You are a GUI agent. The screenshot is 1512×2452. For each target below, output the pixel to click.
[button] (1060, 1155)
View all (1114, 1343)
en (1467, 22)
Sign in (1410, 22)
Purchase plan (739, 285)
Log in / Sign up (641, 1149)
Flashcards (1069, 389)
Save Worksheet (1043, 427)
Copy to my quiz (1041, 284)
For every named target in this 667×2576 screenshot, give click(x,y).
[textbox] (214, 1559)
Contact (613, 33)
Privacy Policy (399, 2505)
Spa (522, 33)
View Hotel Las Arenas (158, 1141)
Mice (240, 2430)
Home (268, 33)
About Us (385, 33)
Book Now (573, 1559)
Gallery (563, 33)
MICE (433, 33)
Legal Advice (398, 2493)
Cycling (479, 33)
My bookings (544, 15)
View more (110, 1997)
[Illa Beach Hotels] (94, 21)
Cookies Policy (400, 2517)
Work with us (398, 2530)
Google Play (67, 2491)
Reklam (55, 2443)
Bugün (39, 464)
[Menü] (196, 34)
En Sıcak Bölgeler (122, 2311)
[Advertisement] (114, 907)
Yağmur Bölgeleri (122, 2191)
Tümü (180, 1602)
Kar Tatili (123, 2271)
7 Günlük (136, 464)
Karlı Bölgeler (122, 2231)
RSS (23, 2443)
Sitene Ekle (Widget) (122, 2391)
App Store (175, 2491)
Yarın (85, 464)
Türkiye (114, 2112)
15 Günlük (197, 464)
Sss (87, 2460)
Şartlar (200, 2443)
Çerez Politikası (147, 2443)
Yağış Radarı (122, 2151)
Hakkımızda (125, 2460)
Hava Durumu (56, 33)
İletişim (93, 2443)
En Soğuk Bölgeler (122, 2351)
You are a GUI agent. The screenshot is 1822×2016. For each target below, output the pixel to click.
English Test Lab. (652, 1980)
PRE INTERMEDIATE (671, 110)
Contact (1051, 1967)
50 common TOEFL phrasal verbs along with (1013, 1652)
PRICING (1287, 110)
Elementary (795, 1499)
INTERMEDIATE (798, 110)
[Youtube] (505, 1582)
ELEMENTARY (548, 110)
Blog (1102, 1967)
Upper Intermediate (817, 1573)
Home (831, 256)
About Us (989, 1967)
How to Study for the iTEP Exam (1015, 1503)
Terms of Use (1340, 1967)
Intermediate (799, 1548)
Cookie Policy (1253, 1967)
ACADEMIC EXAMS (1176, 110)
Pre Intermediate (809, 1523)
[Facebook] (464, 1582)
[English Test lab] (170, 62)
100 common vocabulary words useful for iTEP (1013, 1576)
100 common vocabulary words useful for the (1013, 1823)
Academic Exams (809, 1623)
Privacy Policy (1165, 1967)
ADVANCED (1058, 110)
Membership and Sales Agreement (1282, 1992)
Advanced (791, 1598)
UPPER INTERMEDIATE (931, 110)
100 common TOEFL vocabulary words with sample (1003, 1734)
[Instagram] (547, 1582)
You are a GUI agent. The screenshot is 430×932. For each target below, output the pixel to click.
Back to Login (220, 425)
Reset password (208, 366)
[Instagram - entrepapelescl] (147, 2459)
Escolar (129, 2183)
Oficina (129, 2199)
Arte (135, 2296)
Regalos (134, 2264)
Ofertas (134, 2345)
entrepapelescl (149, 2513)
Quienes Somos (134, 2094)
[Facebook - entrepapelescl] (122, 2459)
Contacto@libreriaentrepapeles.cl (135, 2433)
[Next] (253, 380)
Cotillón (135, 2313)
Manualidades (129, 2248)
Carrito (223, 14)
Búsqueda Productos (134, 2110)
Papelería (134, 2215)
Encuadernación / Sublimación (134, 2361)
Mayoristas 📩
========================================================================
■ What to work on
In the data above, find each line that uses the string "Facebook". Copy it.

■ Written solution
[Facebook] (464, 1582)
[Facebook - entrepapelescl] (122, 2459)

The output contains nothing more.